* ESTRATTO FORNITO:
Il Comune di Castelvetrano in cerca di sponsor privati per garantire i 30 mila euro della polizza assicurativa dell’Efebo di Selinunte che scadrà a gennaio. Il mancato rinnovo comporterebbe il ritorno della statuetta di epoca greca a Castelvetrano dal parco archeologico di Selinunte, dove è fino ad ora visitabile.
Una collocazione temporanea perchè «l’Efebo di Selinunte ha una casa da oltre 20 anni ed è il museo civico di Castelvetrano», tiene a precisare il sindaco di Castelvetrano, Felice Errante, rispondendo alle polemiche di queste giorni sulla presunta mancata sede per la preziosa statuetta.
L’Efebo arrivò al museo civico di Castelvetrano dopo tanti anni di varie peripezie e fu trasferito per volontà dell’allora sindaco di Castelvetrano, Giuseppe Bongiorno, dal museo nazionale di Palermo.
Alcuni sindaci dell’epoca lo avevano usato pure come «porta cappello», non valutando il grande valore storico. Poi, i mercenari del traffico internazionale d’opere d’arte, si misero sulle tracce del cimelio greco e ne ordinarono il furto, dal comune di Castelvetrano, nel 1961. Fu ritrovato dopo 7 anni e consegnata all’Istituto nazionale di Restauro.
di Filippo Siragusa
per GdS
Tanto per fare chiarezza sulla storia dell’Efebo:
1. E’ una leggenda metropolitana, assolutamente non provata, che l’Efebo facesse da porta cappello nel gabinetto del sindaco, dove rimase esposto dal 1946 al 1962.
2. L’Efebo non è un cimelio greco, è una fusione bronzea, prodotto dell’arte siceliota, cioè appartiene all’artigianato locale selinuntino, quindi è di provenienza greco-sicula.

* VOCI:
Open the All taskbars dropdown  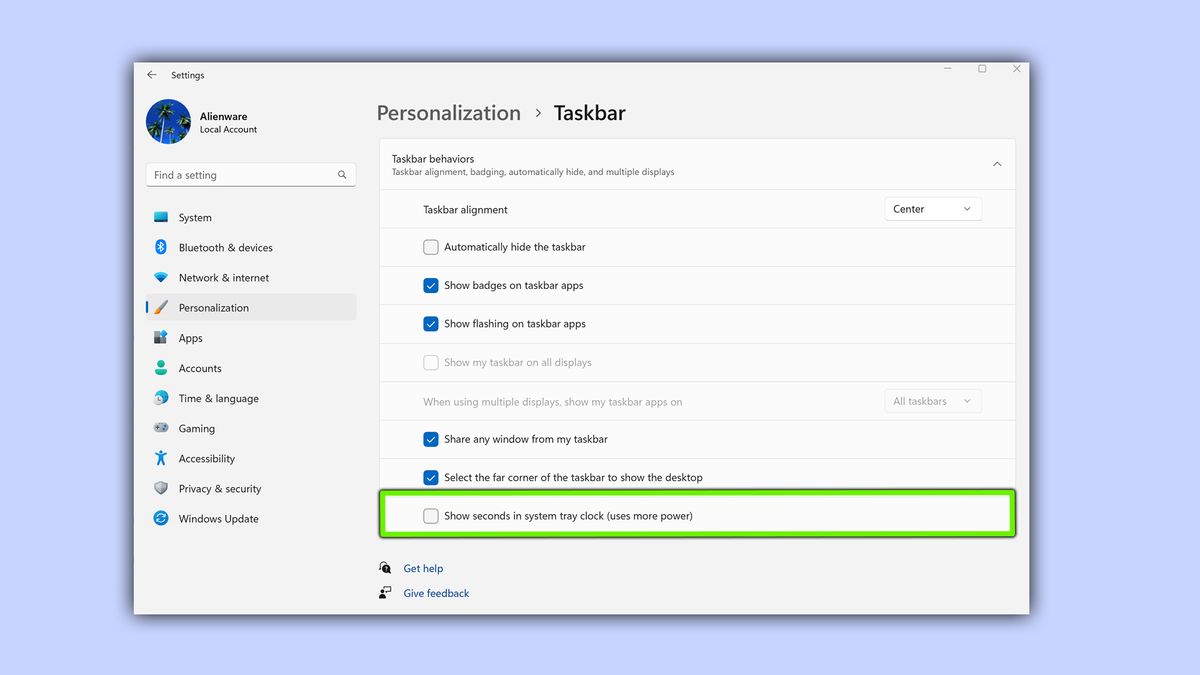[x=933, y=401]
* * *
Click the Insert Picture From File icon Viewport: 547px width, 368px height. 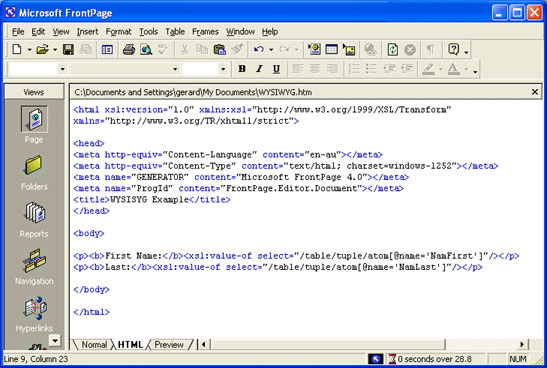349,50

* QUESITO SCRITTO 1: Secondo l'estratto fornito, in quale anno fu ordinato il furto dell'Efebo dal comune di Castelvetrano?
* QUESITO SCRITTO 2: Trascrivi dall'estratto fornito il passo compreso tra "Una collocazione temporanea" e "la preziosa statuetta.", estremi inclusi.

* RISPOSTA CORRETTA 1: Nel 1961.

* RISPOSTA CORRETTA 2:
Una collocazione temporanea perchè «l’Efebo di Selinunte ha una casa da oltre 20 anni ed è il museo civico di Castelvetrano», tiene a precisare il sindaco di Castelvetrano, Felice Errante, rispondendo alle polemiche di queste giorni sulla presunta mancata sede per la preziosa statuetta.